───── The input ─────

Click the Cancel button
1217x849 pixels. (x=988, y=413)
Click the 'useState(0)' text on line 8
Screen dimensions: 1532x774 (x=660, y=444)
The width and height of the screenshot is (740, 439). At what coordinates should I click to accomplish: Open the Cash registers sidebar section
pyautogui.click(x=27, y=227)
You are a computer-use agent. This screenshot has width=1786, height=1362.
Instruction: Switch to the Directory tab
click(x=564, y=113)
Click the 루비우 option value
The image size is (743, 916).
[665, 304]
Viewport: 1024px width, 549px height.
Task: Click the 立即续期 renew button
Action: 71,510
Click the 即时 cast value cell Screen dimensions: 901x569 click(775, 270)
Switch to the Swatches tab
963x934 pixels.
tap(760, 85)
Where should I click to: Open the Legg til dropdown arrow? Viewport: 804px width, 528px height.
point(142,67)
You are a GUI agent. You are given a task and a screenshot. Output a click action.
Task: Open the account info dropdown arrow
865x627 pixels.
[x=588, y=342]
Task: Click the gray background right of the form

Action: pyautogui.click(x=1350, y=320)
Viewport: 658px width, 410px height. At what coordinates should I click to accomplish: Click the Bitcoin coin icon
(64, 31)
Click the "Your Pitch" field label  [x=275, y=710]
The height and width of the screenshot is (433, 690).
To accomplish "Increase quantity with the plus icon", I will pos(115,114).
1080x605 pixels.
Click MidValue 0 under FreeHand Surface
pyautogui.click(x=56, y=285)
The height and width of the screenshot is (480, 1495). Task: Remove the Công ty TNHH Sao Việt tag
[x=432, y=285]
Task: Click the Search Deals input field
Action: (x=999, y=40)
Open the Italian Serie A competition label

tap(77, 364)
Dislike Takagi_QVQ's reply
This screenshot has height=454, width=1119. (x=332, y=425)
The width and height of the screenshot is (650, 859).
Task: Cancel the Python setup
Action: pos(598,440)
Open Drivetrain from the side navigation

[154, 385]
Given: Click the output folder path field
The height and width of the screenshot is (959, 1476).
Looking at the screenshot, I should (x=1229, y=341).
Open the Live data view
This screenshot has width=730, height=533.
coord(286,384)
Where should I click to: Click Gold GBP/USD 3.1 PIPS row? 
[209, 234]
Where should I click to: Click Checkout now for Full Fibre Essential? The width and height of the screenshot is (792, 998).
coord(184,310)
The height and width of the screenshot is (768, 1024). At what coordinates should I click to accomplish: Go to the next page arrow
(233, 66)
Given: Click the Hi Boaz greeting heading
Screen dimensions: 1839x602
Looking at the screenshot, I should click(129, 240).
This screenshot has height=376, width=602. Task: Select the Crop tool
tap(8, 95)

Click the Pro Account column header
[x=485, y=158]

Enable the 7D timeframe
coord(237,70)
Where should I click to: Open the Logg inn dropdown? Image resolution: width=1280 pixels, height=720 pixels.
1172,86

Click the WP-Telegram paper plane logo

─────

## Task brief
Only the lines from the one with "The height and width of the screenshot is (959, 1476)." through the last line of the material above are to be duplicated, exactly and with both ends kept.

## Result below
The height and width of the screenshot is (959, 1476).
Looking at the screenshot, I should (x=1229, y=341).
Open the Live data view
This screenshot has width=730, height=533.
coord(286,384)
Where should I click to: Click Gold GBP/USD 3.1 PIPS row? 
[209, 234]
Where should I click to: Click Checkout now for Full Fibre Essential? The width and height of the screenshot is (792, 998).
coord(184,310)
The height and width of the screenshot is (768, 1024). At what coordinates should I click to accomplish: Go to the next page arrow
(233, 66)
Given: Click the Hi Boaz greeting heading
Screen dimensions: 1839x602
Looking at the screenshot, I should click(129, 240).
This screenshot has height=376, width=602. Task: Select the Crop tool
tap(8, 95)

Click the Pro Account column header
[x=485, y=158]

Enable the 7D timeframe
coord(237,70)
Where should I click to: Open the Logg inn dropdown? Image resolution: width=1280 pixels, height=720 pixels.
1172,86

Click the WP-Telegram paper plane logo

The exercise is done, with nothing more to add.